EXTRACT ▸
* Start *
Radisson Hotels is an international hotel chain headquartered in the United States. A division of the Radisson Hotel Group, it operates the brands Radisson Blu,  Radisson Red, Radisson Collection, Country Inn & Suites, and Park Inn by Radisson, among others.

In June 2022, Radisson Hotels agreed to be purchased by Choice Hotels for $675 million. The deal closed on August 11, 2022.

History
In 1907, Edna Dickerson came to Minneapolis, Minnesota, from Chicago to collect a substantial inheritance. Local business leaders persuaded her to build a hotel in the city, with Dickerson investing $1.5 million in the construction of the first Radisson hotel. It was planned as a high-end luxury hotel, designed in the French Renaissance architecture style, and constructed with "the best in every line" of paints, enamels, woodwork, and wood finishes, and named after the 17th-century French explorer, ranger and furrier Pierre-Esprit Radisson. The building was sixteen storeys, making it the second-tallest building in Minneapolis at the time. As the opening neared, reports boasted of hand-carved walnut furnishings in guest rooms and Spanish leather chairs in the main lobby and banquet hall. The hotel opened on Wednesday, December 15, 1909, with many of the staff having been hired from large hotels on the Eastern seaboard, and being new to the city of Minneapolis. The opening was followed shortly thereafter by a charity ball for the city being held at the hotel. In an early hotel incident the following month, six waiters from New York were fired, allegedly "because the Eastern waiters could not get accustomed to the Western ways", with three of them being thrown out "into the street before they would leave".
* End *
EXERCISE INSTRUCTIONS ▸
1 > Answer these questions using the Radisson Hotels passage:
(a) How much did Choice Hotels agree to pay for Radisson Hotels?
(b) After whom was the first Radisson hotel named?
(c) On what date did the first Radisson hotel open?
2 > Reproduce the Radisson Hotels passage word for word, everything from "Radisson Hotels is" down to "August 11, 2022.".
3 > Write the next part of the Radisson Hotels passage, picking up after its final sentence.
The material that comes next is not needed here.

INFORMATION SHOWN ▸
* Start *
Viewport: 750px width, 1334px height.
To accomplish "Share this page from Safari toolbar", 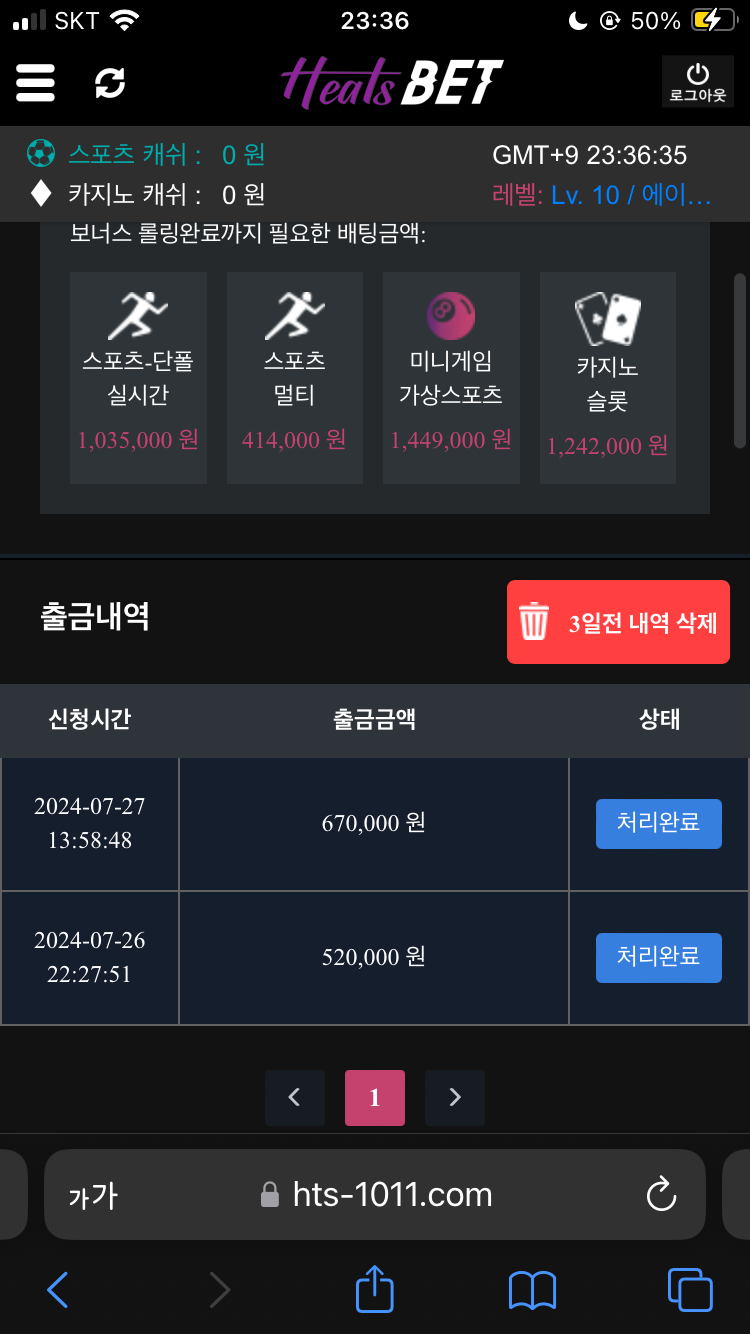I will coord(375,1289).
* End *
OUTPUTS FOR THE TASKS ▸
1 >
(a) $675 million
(b) Pierre-Esprit Radisson, the 17th-century French explorer, ranger and furrier
(c) Wednesday, December 15, 1909

2 >
Radisson Hotels is an international hotel chain headquartered in the United States. A division of the Radisson Hotel Group, it operates the brands Radisson Blu,  Radisson Red, Radisson Collection, Country Inn & Suites, and Park Inn by Radisson, among others.

In June 2022, Radisson Hotels agreed to be purchased by Choice Hotels for $675 million. The deal closed on August 11, 2022.

3 >
Dickerson and her husband, attorney Simon Kruse, lived on the hotel's thirteenth floor and managed the hotel, also opening a Radisson Inn on Christmas Lake, in the Minneapolis suburb of Excelsior. They remained for twenty-five years, until 1934, when the Radisson fell into the hands of a mortgage company. In the mid- and late-1940s, pianist Liberace "gained national exposure through his performance contracts with the Statler and Radisson" hotels. Another owner initiated a renovation of the hotel in the late 1940s. The Radisson was purchased in 1962 by the Carlson Company, and it began adding new locations, both through the purchase of existing hotels such as the Denver Hyatt House in 1968, and constructing new buildings in Bloomington, Minnesota, and Duluth, Minnesota. The chain had 14 locations by 1976, and 32 by 1984. The original Radisson in Minneapolis was demolished in 1982, with a new hotel being constructed in that city and beginning operations in 1987. Carlson expanded the chain into one of the top hotel corporations by 2013. On top of Radisson, Carlson also owned several other brands, such as Park Inn, Park Plaza (acquired in 2000), and Country Inns & Suites (founded by Carlson in 1986).

In the 1990s, American-Russian businessman Paul Tatum was murdered after a series of disagreements over the Radisson Hotel in Moscow. 

On June 13, 2022, the company agreed to be purchased by Choice Hotels for $675 million.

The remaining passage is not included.